Tomorrow will mark 50 days in office for President Biden, halfway to the 100-day symbolic milestone that became a yardstick in the first year of Franklin Roosevelt’s presidency and even more so with John Kennedy’s too-brief tenure in the White House.
On March 1, this column took a look at Biden’s early numbers, but a wave of data has come this week to give us a more complete report card. A massive, 12,055-interview national survey by the Pew Research Center showed 54 percent of adults approving of Biden’s performance and 42 percent disapproving, for a net positive of 12 points. Remember, President Trump never reached 50 percent in a major national poll in four years.
A CNN survey showed a more modest 51 percent overall approval, against 41 percent disapproval. Another poll out today, from NPR/PBS NewsHour/Marist College, was similar to the CNN poll, with 49 percent of adults approving and 42 percent disapproving. Among only registered voters it was 48 percent approve, 43 percent disapprove.
For those who like to get into the weeds with the data, all three surveys, like many others, release a ton of data on quite a few questions. For now, let’s focus on the mega Pew Research survey, which has a margin of error of just 1.2 points for the overall approval and 2.2 points for some more-specific questions.

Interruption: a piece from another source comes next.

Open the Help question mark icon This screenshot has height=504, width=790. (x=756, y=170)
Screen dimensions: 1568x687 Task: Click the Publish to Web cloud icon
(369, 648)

In the Pew survey, they asked respondents how confident they were that Biden could handle various problems facing the country. His highest score came on his handling of “the public health impact of the coronavirus outbreak,” with 65 percent expressing confidence.
Next up was Biden’s handling of foreign policy and the economy. About 56 percent of respondents were confident about each. In terms of “effectively handling race relations,” 55 percent were confident. About whether he could “effectively handle law enforcement and criminal justice issues,” and “make wise decisions about immigration policy,” 53 percent of respondents expressed confidence in him.
His worst marks came on respondents’ confidence that he could “bring the country close together”—48 percent.
Now that the coronavirus relief package has passed the House and Biden has signed it into law, it will be very interesting to see what impact the procedure taken will have on other issues, like infrastructure. Has using reconciliation for coronavirus relief poisoned the well, or not? The testing of the waters has just begun.
One thing to look for is the phenomenon that political scientists Lynn Vavreck, John Sides, and Michael Tesler explored in their book, Identity Crisis, namely that identity was increasingly driving voting behavior and, to a certain extent, supplanting perceptions of how the economy was doing.
They discovered that from John F. Kennedy’s presidency through George W. Bush’s, there was a very strong relationship between how Americans viewed the economy, as measured by the University of Michigan’s Index of Consumer Sentiment, and presidential job-approval rating. Beginning with Barack Obama’s presidency and continuing through Trump’s, that relationship effectively broke down. In fact, among many partisans on each side, their perception of how the economy was driven to a large degree by whether their party or the other party held the presidency. For many partisans, there is little that the other party and its leaders can do right, and little that their own party and leaders can do wrong.
Two questions jump to mind: First, will that connection between how people see the economy and how they believe a president is performing go back to how it was for the 48 years of Kennedy through Bush, or has partisan polarization taken hold to the point that this is the new normal? Second, what unique aspects will become apparent under President Biden?
By the time we reach that 100-day mark in late April, we will have a better idea.